WHAT YOU ARE ASKED TO DO
Under no circumstances alter the records; copy each one exactly.

Collection entries
+ + +
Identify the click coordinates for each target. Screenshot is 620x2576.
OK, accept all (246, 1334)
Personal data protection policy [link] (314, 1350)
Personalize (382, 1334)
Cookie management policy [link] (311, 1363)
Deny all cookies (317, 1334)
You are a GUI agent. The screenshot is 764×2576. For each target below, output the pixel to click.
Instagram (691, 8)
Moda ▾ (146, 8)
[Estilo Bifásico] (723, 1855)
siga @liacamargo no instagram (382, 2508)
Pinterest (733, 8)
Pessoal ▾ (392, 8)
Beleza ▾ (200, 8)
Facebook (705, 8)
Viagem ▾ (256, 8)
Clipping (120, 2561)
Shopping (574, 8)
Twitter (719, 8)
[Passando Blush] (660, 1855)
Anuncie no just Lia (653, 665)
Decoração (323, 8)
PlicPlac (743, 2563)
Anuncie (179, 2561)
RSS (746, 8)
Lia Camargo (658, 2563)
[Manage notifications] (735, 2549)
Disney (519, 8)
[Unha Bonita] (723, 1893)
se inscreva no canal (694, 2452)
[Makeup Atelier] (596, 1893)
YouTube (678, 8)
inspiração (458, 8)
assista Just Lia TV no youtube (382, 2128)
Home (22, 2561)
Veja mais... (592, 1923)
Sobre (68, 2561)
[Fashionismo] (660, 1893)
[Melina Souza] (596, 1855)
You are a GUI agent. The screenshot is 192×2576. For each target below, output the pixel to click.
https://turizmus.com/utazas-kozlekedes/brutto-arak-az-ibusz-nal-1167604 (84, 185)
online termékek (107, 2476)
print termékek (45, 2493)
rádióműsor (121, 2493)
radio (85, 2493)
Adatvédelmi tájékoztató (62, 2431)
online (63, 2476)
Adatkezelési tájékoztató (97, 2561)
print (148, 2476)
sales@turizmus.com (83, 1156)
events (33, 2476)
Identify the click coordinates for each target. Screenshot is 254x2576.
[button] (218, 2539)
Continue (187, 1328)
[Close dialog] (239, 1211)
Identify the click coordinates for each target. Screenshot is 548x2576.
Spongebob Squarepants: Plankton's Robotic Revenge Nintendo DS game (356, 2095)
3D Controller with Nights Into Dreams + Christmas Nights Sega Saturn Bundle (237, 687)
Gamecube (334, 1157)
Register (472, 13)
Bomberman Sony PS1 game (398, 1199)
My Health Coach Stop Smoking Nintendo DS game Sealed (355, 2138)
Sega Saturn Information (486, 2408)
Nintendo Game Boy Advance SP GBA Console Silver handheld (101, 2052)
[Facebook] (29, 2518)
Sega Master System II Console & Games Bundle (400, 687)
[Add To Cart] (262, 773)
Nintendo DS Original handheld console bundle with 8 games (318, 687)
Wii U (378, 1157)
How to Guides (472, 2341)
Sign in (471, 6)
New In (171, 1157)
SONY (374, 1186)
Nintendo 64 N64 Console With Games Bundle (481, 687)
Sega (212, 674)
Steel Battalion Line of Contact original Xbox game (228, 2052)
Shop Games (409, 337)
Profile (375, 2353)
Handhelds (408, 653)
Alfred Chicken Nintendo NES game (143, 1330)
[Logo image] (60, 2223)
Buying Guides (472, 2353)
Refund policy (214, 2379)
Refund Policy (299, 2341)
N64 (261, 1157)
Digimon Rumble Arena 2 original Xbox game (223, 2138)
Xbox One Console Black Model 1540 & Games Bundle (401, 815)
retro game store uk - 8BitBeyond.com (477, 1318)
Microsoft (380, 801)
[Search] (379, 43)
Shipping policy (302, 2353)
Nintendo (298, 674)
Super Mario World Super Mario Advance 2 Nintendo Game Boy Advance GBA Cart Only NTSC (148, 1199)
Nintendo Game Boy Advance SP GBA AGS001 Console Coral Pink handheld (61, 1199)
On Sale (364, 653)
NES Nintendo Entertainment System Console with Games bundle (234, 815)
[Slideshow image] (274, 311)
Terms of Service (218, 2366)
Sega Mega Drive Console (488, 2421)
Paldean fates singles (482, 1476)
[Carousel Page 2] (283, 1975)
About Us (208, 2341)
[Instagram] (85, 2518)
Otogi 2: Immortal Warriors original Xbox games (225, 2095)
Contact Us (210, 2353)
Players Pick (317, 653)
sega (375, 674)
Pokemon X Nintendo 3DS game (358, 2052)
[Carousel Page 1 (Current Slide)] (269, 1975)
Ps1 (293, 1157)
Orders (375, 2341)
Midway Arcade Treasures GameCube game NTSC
+ + +
EXERCISE SOLUTION
Identify the click coordinates for each target. Screenshot is 620x2576.
OK, accept all (246, 1334)
Personal data protection policy [link] (314, 1350)
Personalize (382, 1334)
Cookie management policy [link] (311, 1363)
Deny all cookies (317, 1334)
You are a GUI agent. The screenshot is 764×2576. For each target below, output the pixel to click.
Instagram (691, 8)
Moda ▾ (146, 8)
[Estilo Bifásico] (723, 1855)
siga @liacamargo no instagram (382, 2508)
Pinterest (733, 8)
Pessoal ▾ (392, 8)
Beleza ▾ (200, 8)
Facebook (705, 8)
Viagem ▾ (256, 8)
Clipping (120, 2561)
Shopping (574, 8)
Twitter (719, 8)
[Passando Blush] (660, 1855)
Anuncie no just Lia (653, 665)
Decoração (323, 8)
PlicPlac (743, 2563)
Anuncie (179, 2561)
RSS (746, 8)
Lia Camargo (658, 2563)
[Manage notifications] (735, 2549)
Disney (519, 8)
[Unha Bonita] (723, 1893)
se inscreva no canal (694, 2452)
[Makeup Atelier] (596, 1893)
YouTube (678, 8)
inspiração (458, 8)
assista Just Lia TV no youtube (382, 2128)
Home (22, 2561)
Veja mais... (592, 1923)
Sobre (68, 2561)
[Fashionismo] (660, 1893)
[Melina Souza] (596, 1855)
You are a GUI agent. The screenshot is 192×2576. For each target below, output the pixel to click.
https://turizmus.com/utazas-kozlekedes/brutto-arak-az-ibusz-nal-1167604 (84, 185)
online termékek (107, 2476)
print termékek (45, 2493)
rádióműsor (121, 2493)
radio (85, 2493)
Adatvédelmi tájékoztató (62, 2431)
online (63, 2476)
Adatkezelési tájékoztató (97, 2561)
print (148, 2476)
sales@turizmus.com (83, 1156)
events (33, 2476)
Identify the click coordinates for each target. Screenshot is 254x2576.
[button] (218, 2539)
Continue (187, 1328)
[Close dialog] (239, 1211)
Identify the click coordinates for each target. Screenshot is 548x2576.
Spongebob Squarepants: Plankton's Robotic Revenge Nintendo DS game (356, 2095)
3D Controller with Nights Into Dreams + Christmas Nights Sega Saturn Bundle (237, 687)
Gamecube (334, 1157)
Register (472, 13)
Bomberman Sony PS1 game (398, 1199)
My Health Coach Stop Smoking Nintendo DS game Sealed (355, 2138)
Sega Saturn Information (486, 2408)
Nintendo Game Boy Advance SP GBA Console Silver handheld (101, 2052)
[Facebook] (29, 2518)
Sega Master System II Console & Games Bundle (400, 687)
[Add To Cart] (262, 773)
Nintendo DS Original handheld console bundle with 8 games (318, 687)
Wii U (378, 1157)
How to Guides (472, 2341)
Sign in (471, 6)
New In (171, 1157)
SONY (374, 1186)
Nintendo 64 N64 Console With Games Bundle (481, 687)
Sega (212, 674)
Steel Battalion Line of Contact original Xbox game (228, 2052)
Shop Games (409, 337)
Profile (375, 2353)
Handhelds (408, 653)
Alfred Chicken Nintendo NES game (143, 1330)
[Logo image] (60, 2223)
Buying Guides (472, 2353)
Refund policy (214, 2379)
Refund Policy (299, 2341)
N64 (261, 1157)
Digimon Rumble Arena 2 original Xbox game (223, 2138)
Xbox One Console Black Model 1540 & Games Bundle (401, 815)
retro game store uk - 8BitBeyond.com (477, 1318)
Microsoft (380, 801)
[Search] (379, 43)
Shipping policy (302, 2353)
Nintendo (298, 674)
Super Mario World Super Mario Advance 2 Nintendo Game Boy Advance GBA Cart Only NTSC (148, 1199)
Nintendo Game Boy Advance SP GBA AGS001 Console Coral Pink handheld (61, 1199)
On Sale (364, 653)
NES Nintendo Entertainment System Console with Games bundle (234, 815)
[Slideshow image] (274, 311)
Terms of Service (218, 2366)
Sega Mega Drive Console (488, 2421)
Paldean fates singles (482, 1476)
[Carousel Page 2] (283, 1975)
About Us (208, 2341)
[Instagram] (85, 2518)
Otogi 2: Immortal Warriors original Xbox games (225, 2095)
Contact Us (210, 2353)
Players Pick (317, 653)
sega (375, 674)
Pokemon X Nintendo 3DS game (358, 2052)
[Carousel Page 1 (Current Slide)] (269, 1975)
Ps1 (293, 1157)
Orders (375, 2341)
Midway Arcade Treasures GameCube game NTSC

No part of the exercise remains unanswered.